If you’re looking for information on the types of credit cards, fees, and strategies to rebuild credit, use the credit card chaser now.
During bankruptcy, the debtor turns over a personal balance sheet of assets and liabilities to the bankruptcy court. The court then distributes available assets to lien holders of secured loans, such as auto loans, or unsecured loans, like many credit cards. Bankruptcy helps the debtor to get a fresh financial start.
Why is signing up for a credit card important after bankruptcy?
Having a credit card helps to manage daily life. Simple decisions like renting a car on vacation may be impossible without one. Presenting a debit card to a car rental agent may subject the cardholder to an instant credit check. If the debit cardholder’s credit score is low, the car rental company may refuse to rent the car, even with sufficient funds available on the debit card.
Using a debit card for online purchases doesn’t provide the same level of protection as a credit card, either. Unlike a credit card secured by a cash deposit, debit cardholders are usually subject to a $50 minimum charge when the card is stolen and the cardholder quickly reports its misuse. For these reasons and others, having a credit card is a financial essential to many consumers.
Should I sign up for secured credit cards after bankruptcy?
According to the Federal Reserve Board of the United States, consumer credit card information site, a secured credit card enables consumers to obtain needed credit access. The consumer applies for a credit card and provides security to the issuer by depositing security funds.

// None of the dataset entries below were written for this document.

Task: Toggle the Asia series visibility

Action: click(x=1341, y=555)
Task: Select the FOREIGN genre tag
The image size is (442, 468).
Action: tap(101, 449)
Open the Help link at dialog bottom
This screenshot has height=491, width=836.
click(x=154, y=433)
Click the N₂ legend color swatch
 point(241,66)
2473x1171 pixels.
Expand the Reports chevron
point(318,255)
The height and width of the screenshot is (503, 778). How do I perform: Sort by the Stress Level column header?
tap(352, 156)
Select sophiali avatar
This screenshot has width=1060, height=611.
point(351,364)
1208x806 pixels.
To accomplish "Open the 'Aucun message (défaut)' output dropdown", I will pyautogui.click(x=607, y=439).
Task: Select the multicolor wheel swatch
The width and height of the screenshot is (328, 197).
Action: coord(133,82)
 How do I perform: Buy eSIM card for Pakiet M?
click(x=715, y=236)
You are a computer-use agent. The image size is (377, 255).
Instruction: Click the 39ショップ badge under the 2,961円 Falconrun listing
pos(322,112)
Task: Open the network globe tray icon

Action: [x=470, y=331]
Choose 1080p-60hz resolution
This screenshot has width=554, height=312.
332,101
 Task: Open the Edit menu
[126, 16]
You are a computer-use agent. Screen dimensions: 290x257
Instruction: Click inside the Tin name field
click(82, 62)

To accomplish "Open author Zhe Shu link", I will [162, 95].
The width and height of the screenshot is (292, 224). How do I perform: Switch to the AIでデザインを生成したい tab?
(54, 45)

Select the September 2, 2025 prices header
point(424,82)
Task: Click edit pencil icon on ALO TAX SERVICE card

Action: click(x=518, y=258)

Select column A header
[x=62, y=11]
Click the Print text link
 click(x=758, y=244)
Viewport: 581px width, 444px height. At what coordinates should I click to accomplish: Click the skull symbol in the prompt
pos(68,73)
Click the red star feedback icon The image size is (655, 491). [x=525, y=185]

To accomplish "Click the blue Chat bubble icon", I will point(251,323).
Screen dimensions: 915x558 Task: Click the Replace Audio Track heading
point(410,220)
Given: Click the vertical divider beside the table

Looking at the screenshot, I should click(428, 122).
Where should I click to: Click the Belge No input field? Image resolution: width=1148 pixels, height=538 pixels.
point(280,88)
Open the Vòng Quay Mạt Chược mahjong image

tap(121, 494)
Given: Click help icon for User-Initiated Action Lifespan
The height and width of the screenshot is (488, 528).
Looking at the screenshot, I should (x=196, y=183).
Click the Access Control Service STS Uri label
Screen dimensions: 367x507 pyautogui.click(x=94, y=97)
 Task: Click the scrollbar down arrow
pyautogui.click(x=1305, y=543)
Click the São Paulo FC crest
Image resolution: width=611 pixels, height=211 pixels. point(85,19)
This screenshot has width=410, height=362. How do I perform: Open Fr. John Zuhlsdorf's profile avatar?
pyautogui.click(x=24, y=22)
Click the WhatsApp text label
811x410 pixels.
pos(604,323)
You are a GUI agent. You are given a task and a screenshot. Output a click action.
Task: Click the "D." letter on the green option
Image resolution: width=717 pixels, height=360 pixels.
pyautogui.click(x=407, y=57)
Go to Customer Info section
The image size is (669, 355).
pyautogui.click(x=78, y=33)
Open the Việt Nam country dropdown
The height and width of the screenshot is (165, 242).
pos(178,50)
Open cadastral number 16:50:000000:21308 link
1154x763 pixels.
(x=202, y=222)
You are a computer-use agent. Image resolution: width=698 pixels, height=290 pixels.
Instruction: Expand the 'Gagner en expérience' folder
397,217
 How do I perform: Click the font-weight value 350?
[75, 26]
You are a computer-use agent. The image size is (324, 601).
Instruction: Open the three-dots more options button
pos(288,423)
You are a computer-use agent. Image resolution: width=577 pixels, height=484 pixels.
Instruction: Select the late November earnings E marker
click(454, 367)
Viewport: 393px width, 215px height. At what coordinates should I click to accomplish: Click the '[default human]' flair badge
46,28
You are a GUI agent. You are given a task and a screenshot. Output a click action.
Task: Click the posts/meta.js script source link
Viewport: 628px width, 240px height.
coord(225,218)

Some secured card issuers require the establishment of a savings account by the cardholder. Other cards, considered partially secured by the credit card issuer, require:
- Higher annual card membership fees
- Application fees
- Set-up fees
- Account establishment fees
Partially secured credit cards cost the consumer more than a traditional unsecured credit card. The annual interest rate (APR), late fees, or over-limit fees will probably cost more, too. For individuals seeking to re-establish credit after bankruptcy, using this variety of credit card can help to demonstrate responsible financial behavior. The secured or partially secured credit card issuer reports the consumer’s paid-as-agreed use of the credit card each month. As the consumer’s credit score climbs, he can apply for other credit cards.
Security provided to the lender doesn’t offset items like late payments or other charges. The consumer must provide card issuer security in the event of default against payments as agreed. The security deposit isn’t like a check overdraft account. The security deposit remains in the issuer’s hands until when and if the cardholder in good standing closes the account in writing. In some cases, the issuer may return part of the cardholder’s deposit as he demonstrates responsible use of the credit card over a certain period.
Is it possible to get a higher spending limit on a credit card after bankruptcy?
Establishing a higher limit on a secured or partially secured card usually requires the cardholder to provide additional security to the card issuer. A credit limit increase fee may be requested by the issuer, in addition to a higher security deposit according to the Federal Reserve. Make sure to read the terms and conditions on any increased spending limit offered by the credit card issuer.
Is it possible for me to avoid credit card traps after bankruptcy?
The Federal Trade Commission offers advice for consumers seeking credit cards after bankruptcy. Consumers may believe a credit card issuer is charging too much for credit, taking liberal advantage of fees, such as over-limit charges, and the Federal Trade Commission stands by to help.
The CARD (Credit Card Accountability, Responsibility, and Disclosure) Act of 2011 is legislation passed which protects consumers. The CARD Act seeks to make the fees charged by credit card companies more transparent to consumers.
Although a bankruptcy may remain on the consumer’s credit report for up to 10 years, responsible use of consumer credit instruments like secured credit cards can help the consumer rent a home or get a new job. Good credit is beneficial to an individual’s future after bankruptcy.